The announcement came soon after reports of renewed calls to drop the long-used tech terms following the death of George Floyd and the subsequent Black Lives Matter protests.
White hat and black hat, names for ethical hackers and those who hack for personal gain, respectively, have also faced calls to be replaced with “ethical” and “unethical.”
Security community! Can we please agree on what terms we're using instead of "whitelist" and "blacklist"? ? It would be great to make these consistent.— Maya Kaczorowski (@MayaKaczorowski) June 11, 2020
It’s not just recent events that have thrown the terms under the spotlight. They were banned by the UK’s National Cyber Security Center (NCSC) following a customer complaint back in May, and Chromium depreciated the terms after a request to do so by Microsoft. We also saw Drupal remove Master/Slave in 2014, while Python did the same in 2018.
Elsewhere, the Android Open Source Project (AOSP), the Go programming language, the PHPUnit library, editing service Grammarly, and the Curl file download utility have all stated their intention to replace whitelist and blacklist.
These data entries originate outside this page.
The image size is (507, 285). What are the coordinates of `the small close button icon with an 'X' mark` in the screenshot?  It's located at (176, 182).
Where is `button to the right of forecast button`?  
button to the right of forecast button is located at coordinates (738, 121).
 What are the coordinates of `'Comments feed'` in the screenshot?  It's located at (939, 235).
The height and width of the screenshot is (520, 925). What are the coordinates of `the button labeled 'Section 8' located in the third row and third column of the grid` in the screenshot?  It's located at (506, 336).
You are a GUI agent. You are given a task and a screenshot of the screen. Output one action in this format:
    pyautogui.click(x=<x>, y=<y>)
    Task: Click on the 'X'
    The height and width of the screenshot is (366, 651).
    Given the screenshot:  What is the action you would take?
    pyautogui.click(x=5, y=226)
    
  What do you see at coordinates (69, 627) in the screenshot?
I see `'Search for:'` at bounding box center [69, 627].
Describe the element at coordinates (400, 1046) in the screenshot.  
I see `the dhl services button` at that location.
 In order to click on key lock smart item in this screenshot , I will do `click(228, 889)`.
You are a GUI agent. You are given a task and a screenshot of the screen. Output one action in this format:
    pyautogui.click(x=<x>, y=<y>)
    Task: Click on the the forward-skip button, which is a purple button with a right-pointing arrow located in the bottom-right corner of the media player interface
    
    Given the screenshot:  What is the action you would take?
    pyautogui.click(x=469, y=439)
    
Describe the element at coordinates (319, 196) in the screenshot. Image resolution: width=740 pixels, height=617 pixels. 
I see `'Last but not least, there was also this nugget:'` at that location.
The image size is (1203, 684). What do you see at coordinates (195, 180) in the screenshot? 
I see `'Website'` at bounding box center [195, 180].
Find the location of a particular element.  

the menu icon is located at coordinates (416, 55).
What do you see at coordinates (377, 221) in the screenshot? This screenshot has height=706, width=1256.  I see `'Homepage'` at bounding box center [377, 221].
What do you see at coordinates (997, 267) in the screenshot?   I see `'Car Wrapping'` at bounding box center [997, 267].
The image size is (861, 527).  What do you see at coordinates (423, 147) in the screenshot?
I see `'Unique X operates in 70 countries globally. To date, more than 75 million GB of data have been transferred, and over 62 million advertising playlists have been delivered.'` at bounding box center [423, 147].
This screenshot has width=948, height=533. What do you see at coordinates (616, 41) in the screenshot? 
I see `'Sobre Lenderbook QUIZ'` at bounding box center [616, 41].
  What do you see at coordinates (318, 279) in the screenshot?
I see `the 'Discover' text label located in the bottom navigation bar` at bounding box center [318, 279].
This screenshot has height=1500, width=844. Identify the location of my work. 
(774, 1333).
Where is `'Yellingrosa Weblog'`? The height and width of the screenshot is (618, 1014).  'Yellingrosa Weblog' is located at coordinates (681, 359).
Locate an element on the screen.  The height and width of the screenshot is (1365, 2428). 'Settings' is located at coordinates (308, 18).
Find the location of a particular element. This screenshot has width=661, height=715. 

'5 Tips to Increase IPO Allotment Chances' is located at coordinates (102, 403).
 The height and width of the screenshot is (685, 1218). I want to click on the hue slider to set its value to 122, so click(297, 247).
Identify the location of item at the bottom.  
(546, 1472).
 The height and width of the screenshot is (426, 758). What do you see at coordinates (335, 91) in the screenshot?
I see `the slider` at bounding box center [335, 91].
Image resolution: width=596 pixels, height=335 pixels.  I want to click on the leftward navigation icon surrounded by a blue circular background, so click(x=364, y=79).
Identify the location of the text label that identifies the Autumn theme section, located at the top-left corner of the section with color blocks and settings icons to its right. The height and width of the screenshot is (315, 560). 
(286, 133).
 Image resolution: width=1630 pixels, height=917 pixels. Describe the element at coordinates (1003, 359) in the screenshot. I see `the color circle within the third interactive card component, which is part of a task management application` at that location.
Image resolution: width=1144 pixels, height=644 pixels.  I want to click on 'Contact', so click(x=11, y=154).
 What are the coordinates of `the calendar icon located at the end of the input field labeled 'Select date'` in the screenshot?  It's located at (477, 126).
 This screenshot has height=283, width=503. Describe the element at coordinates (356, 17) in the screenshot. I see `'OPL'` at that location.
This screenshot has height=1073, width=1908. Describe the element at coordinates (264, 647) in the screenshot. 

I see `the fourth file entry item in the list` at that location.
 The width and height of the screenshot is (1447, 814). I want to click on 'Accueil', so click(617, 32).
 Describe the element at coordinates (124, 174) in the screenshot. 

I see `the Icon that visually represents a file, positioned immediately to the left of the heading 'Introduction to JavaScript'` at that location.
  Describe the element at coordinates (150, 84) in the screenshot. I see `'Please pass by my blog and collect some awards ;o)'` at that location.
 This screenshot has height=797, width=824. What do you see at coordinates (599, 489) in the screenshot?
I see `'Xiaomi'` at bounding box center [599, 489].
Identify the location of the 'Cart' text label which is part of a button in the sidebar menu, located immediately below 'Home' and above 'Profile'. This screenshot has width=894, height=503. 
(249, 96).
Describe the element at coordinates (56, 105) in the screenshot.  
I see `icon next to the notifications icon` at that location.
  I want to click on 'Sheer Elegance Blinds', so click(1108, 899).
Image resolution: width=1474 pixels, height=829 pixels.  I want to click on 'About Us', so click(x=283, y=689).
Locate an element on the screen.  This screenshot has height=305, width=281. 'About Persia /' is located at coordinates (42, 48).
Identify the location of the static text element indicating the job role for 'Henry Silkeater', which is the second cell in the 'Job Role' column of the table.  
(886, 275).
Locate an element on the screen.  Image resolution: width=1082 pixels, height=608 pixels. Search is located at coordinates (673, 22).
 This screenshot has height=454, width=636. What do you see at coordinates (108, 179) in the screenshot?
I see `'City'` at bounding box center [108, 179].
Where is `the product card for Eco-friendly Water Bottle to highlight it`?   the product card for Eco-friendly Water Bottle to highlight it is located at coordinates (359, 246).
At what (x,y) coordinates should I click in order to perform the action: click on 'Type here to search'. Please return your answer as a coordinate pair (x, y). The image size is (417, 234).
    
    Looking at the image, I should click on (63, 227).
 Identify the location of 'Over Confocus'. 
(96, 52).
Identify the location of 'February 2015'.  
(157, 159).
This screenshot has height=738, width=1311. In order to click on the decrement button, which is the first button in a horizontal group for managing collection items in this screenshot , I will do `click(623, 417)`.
It's a great idea and we are already working on this! cc @billygriffin22— Nat Friedman (@natfriedman) June 12, 2020
ZDNet reports that LinkedIn and Apple engineers are trying to get their companies to also drop the terms. Most people are for the change, saying the terminology is racially insensitive and outdated, but others argue that switching them will cause technical problems for programmers, and that other actions, such as donating to BLM causes, would be more beneficial.